[Stored dataset items]
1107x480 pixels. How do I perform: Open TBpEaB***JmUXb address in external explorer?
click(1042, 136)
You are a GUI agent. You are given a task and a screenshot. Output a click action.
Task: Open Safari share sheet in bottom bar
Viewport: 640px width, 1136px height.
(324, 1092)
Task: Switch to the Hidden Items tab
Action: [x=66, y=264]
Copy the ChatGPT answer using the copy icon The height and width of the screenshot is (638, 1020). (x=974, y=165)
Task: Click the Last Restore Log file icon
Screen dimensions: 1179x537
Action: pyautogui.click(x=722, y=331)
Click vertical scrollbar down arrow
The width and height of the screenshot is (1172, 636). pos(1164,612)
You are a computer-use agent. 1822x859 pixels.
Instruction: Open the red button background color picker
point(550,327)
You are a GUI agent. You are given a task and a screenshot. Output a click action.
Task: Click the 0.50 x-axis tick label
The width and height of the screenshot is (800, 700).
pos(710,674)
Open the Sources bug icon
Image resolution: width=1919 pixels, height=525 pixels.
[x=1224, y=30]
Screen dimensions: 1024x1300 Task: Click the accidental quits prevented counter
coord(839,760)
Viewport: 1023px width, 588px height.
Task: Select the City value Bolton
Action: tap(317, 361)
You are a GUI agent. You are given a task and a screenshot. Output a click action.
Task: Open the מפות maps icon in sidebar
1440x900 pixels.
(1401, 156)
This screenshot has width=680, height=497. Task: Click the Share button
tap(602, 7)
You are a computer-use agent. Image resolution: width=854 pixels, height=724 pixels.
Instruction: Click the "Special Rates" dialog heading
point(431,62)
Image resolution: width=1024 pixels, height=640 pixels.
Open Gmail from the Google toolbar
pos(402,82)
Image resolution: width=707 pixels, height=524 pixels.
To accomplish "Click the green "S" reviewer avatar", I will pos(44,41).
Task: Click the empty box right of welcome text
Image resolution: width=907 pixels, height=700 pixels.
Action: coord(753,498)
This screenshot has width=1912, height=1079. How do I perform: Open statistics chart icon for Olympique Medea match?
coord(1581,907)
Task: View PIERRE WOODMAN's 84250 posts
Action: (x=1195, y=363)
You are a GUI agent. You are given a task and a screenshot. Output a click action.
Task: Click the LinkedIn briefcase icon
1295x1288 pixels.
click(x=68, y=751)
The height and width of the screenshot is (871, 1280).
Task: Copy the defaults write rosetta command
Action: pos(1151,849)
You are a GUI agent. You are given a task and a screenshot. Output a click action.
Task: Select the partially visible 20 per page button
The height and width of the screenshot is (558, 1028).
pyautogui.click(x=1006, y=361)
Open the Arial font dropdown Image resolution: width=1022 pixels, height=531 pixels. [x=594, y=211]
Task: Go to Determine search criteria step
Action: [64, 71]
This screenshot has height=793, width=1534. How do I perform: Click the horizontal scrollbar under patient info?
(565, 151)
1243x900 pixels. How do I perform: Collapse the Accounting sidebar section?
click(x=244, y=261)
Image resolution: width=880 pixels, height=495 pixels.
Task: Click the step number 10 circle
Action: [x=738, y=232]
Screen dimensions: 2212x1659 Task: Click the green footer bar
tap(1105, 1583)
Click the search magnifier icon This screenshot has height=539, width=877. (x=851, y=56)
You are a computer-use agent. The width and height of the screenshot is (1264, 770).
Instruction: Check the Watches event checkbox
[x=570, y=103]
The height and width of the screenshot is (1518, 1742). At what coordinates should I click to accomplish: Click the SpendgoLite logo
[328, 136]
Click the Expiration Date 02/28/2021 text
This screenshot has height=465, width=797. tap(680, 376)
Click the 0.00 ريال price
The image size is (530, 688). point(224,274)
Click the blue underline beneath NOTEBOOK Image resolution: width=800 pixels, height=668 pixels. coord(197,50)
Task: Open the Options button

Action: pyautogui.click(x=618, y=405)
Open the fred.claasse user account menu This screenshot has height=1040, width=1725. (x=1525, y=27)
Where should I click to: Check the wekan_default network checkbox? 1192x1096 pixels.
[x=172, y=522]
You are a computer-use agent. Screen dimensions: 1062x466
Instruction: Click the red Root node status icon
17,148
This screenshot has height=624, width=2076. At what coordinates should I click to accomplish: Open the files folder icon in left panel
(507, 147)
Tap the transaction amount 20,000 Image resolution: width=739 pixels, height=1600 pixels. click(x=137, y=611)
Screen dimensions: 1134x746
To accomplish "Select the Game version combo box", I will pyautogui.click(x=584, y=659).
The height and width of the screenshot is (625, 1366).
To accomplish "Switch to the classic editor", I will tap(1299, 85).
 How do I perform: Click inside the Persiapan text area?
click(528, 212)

[What to do]
Output the entries exactly. Leave nothing out.

[Answer]
1107x480 pixels. How do I perform: Open TBpEaB***JmUXb address in external explorer?
click(1042, 136)
You are a GUI agent. You are given a task and a screenshot. Output a click action.
Task: Open Safari share sheet in bottom bar
Viewport: 640px width, 1136px height.
(324, 1092)
Task: Switch to the Hidden Items tab
Action: [x=66, y=264]
Copy the ChatGPT answer using the copy icon The height and width of the screenshot is (638, 1020). (x=974, y=165)
Task: Click the Last Restore Log file icon
Screen dimensions: 1179x537
Action: pyautogui.click(x=722, y=331)
Click vertical scrollbar down arrow
The width and height of the screenshot is (1172, 636). pos(1164,612)
You are a computer-use agent. 1822x859 pixels.
Instruction: Open the red button background color picker
point(550,327)
You are a GUI agent. You are given a task and a screenshot. Output a click action.
Task: Click the 0.50 x-axis tick label
The width and height of the screenshot is (800, 700).
pos(710,674)
Open the Sources bug icon
Image resolution: width=1919 pixels, height=525 pixels.
[x=1224, y=30]
Screen dimensions: 1024x1300 Task: Click the accidental quits prevented counter
coord(839,760)
Viewport: 1023px width, 588px height.
Task: Select the City value Bolton
Action: tap(317, 361)
You are a GUI agent. You are given a task and a screenshot. Output a click action.
Task: Open the מפות maps icon in sidebar
1440x900 pixels.
(1401, 156)
This screenshot has width=680, height=497. Task: Click the Share button
tap(602, 7)
You are a computer-use agent. Image resolution: width=854 pixels, height=724 pixels.
Instruction: Click the "Special Rates" dialog heading
point(431,62)
Image resolution: width=1024 pixels, height=640 pixels.
Open Gmail from the Google toolbar
pos(402,82)
Image resolution: width=707 pixels, height=524 pixels.
To accomplish "Click the green "S" reviewer avatar", I will pos(44,41).
Task: Click the empty box right of welcome text
Image resolution: width=907 pixels, height=700 pixels.
Action: coord(753,498)
This screenshot has width=1912, height=1079. How do I perform: Open statistics chart icon for Olympique Medea match?
coord(1581,907)
Task: View PIERRE WOODMAN's 84250 posts
Action: (x=1195, y=363)
You are a GUI agent. You are given a task and a screenshot. Output a click action.
Task: Click the LinkedIn briefcase icon
1295x1288 pixels.
click(x=68, y=751)
The height and width of the screenshot is (871, 1280).
Task: Copy the defaults write rosetta command
Action: pos(1151,849)
You are a GUI agent. You are given a task and a screenshot. Output a click action.
Task: Select the partially visible 20 per page button
The height and width of the screenshot is (558, 1028).
pyautogui.click(x=1006, y=361)
Open the Arial font dropdown Image resolution: width=1022 pixels, height=531 pixels. [x=594, y=211]
Task: Go to Determine search criteria step
Action: [64, 71]
This screenshot has height=793, width=1534. How do I perform: Click the horizontal scrollbar under patient info?
(565, 151)
1243x900 pixels. How do I perform: Collapse the Accounting sidebar section?
click(x=244, y=261)
Image resolution: width=880 pixels, height=495 pixels.
Task: Click the step number 10 circle
Action: [x=738, y=232]
Screen dimensions: 2212x1659 Task: Click the green footer bar
tap(1105, 1583)
Click the search magnifier icon This screenshot has height=539, width=877. (x=851, y=56)
You are a computer-use agent. The width and height of the screenshot is (1264, 770).
Instruction: Check the Watches event checkbox
[x=570, y=103]
The height and width of the screenshot is (1518, 1742). At what coordinates should I click to accomplish: Click the SpendgoLite logo
[328, 136]
Click the Expiration Date 02/28/2021 text
This screenshot has height=465, width=797. tap(680, 376)
Click the 0.00 ريال price
The image size is (530, 688). point(224,274)
Click the blue underline beneath NOTEBOOK Image resolution: width=800 pixels, height=668 pixels. coord(197,50)
Task: Open the Options button

Action: pyautogui.click(x=618, y=405)
Open the fred.claasse user account menu This screenshot has height=1040, width=1725. (x=1525, y=27)
Where should I click to: Check the wekan_default network checkbox? 1192x1096 pixels.
[x=172, y=522]
You are a computer-use agent. Screen dimensions: 1062x466
Instruction: Click the red Root node status icon
17,148
This screenshot has height=624, width=2076. At what coordinates should I click to accomplish: Open the files folder icon in left panel
(507, 147)
Tap the transaction amount 20,000 Image resolution: width=739 pixels, height=1600 pixels. click(x=137, y=611)
Screen dimensions: 1134x746
To accomplish "Select the Game version combo box", I will pyautogui.click(x=584, y=659).
The height and width of the screenshot is (625, 1366).
To accomplish "Switch to the classic editor", I will tap(1299, 85).
 How do I perform: Click inside the Persiapan text area?
click(528, 212)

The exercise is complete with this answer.